E estando estes pressupostos reunidos nestes termos e nos demais de Direito, deve o Recurso de revista excepcional ser admitido.

Podendo ser de revista excepcional, ou não—devendo subir com todas as consequências legais.

E sendo-o, se deve remeter o mesmo para o Supremo Tribunal de Justiça deferindo-se a competente Reclamação».


2. O despacho reclamado, proferido pelo Tribunal da Relação do Porto, teve o seguinte teor:

«Recurso de revista interposto:

O valor da acção fixado na decisão de primeira instância é de €11.100,00.

Quer se trate de revista ordinária quer se trate de revista excepcional, só é possível recurso para o Supremo Tribunal de Justiça se se verificar a regra básica de admissibilidade dos recursos prevista no artigo 629º nº 1 do CPC, o que no caso concreto, sendo a alçada do tribunal da Relação de €30.000,00, não se verifica.

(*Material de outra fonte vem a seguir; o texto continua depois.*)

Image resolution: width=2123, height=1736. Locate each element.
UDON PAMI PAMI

Com efeito, e conforme artigo 627º do CPC, o recurso de revista – ordinária ou excepcional – é um recurso ordinário.

A admissibilidade de recurso independentemente do valor da acção e da sucumbência a que se refere o artigo 629º nº 3 al. a) do CPC restringe-se aos recursos para a Relação, não se aplicando ao recurso para o Supremo Tribunal de Justiça.

Acresce, quanto à revista ordinária, que se verificou dupla conforme entre a decisão de primeira instância e o acórdão ora recorrido, o que impede o recurso de revista ordinária, ao abrigo do artigo 671º nº 1 do CPC nos termos do número 3 deste mesmo preceito.

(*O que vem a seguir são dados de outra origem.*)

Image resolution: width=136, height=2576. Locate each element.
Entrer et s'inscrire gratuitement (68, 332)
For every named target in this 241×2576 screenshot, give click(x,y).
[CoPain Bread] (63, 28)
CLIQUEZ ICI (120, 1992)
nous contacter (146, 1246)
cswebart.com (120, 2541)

Nestes termos, não admito o recurso interposto».

3. Na sua reclamação, contestou o recorrente o entendimento, segundo o qual a admissibilidade do recurso de revista excecional estaria condicionada pelo valor da ação e da sucumbência, invocando a favor da sua tese o artigo 629.º, n.º 3, al. a), do CPC.

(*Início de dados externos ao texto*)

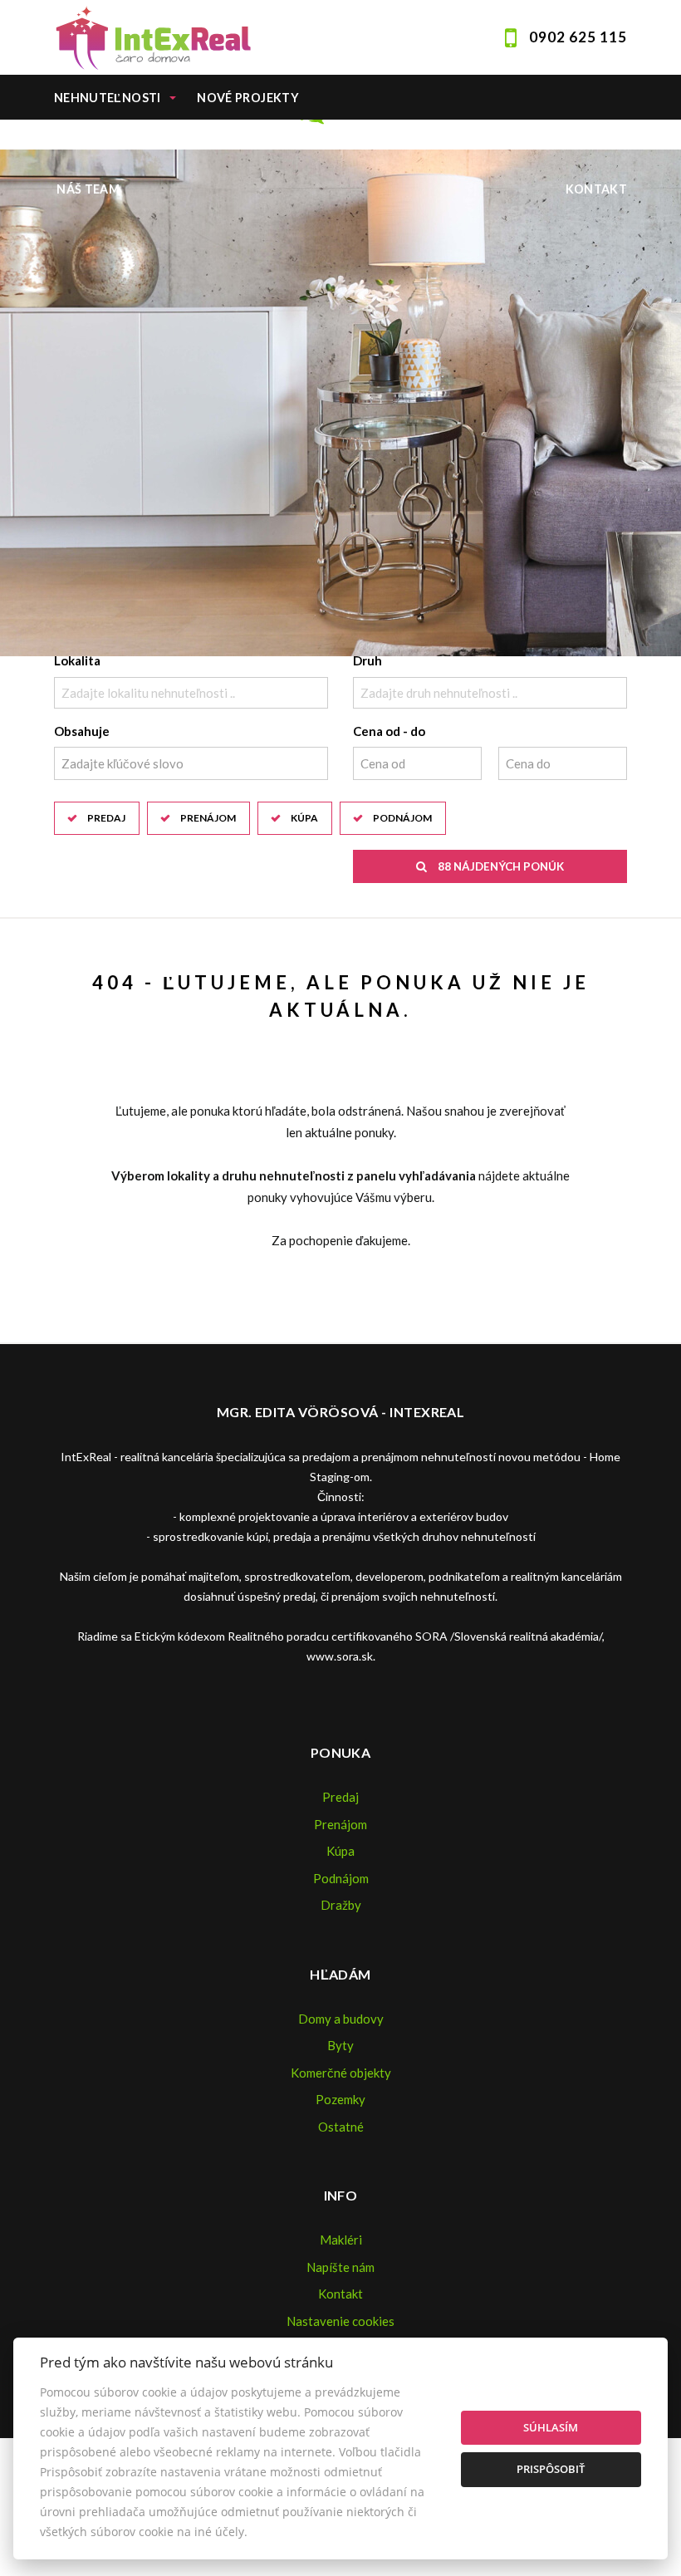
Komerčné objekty (341, 2072)
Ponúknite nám (109, 143)
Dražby (341, 1904)
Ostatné (341, 2126)
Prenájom (208, 818)
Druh (367, 660)
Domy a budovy (341, 2018)
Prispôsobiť (551, 2468)
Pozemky (340, 2099)
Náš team (88, 189)
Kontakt (597, 189)
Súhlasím (550, 2427)
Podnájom (402, 818)
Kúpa (304, 818)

4. A Relatora, no Supremo Tribunal de Justiça, proferiu despacho singular, confirmando o despacho reclamado, com o fundamento segundo o qual artigo 629.º, n.º 3, al. a), do CPC é apenas aplicável, como indica a sua letra, aos recursos de apelação, mas não aos recursos de revista, que apenas são admissíveis independentemente do valor e da sucumbência, nos casos das alíneas a) a c) do n.º 2 do artigo 629.º do CPC, não verificados no caso vertente, concluindo que:

«Assim, aplica-se a regra geral, largamente sedimentada na jurisprudência do Supremo Tribunal de Justiça, segundo a qual «a intervenção da formação prevista no nº 3 do art.º 672º do CPC, só ocorre se o recurso tiver passado o crivo da verificação dos requisitos gerais de admissibilidade do recurso de revista (…) nunca seria admissível recurso de revista normal nem excepcional, porquanto não só a acção não tinha valor superior à alçada do Tribunal da Relação como não ocorria o segundo pressuposto de admissibilidade do recurso, qual seja o da sucumbência ser superior a metade da Alçada do tribunal de que se recorre» (Acórdão do Supremo Tribunal de Justiça, 07-02-2019, proc. n.º 200/12.0TBCBT.G1.S1). No caso sub judicio, esses requisitos gerais não ocorrem. Desde logo, a causa não tem valor para permitir o recurso de revista e o valor da sucumbência também não o permite.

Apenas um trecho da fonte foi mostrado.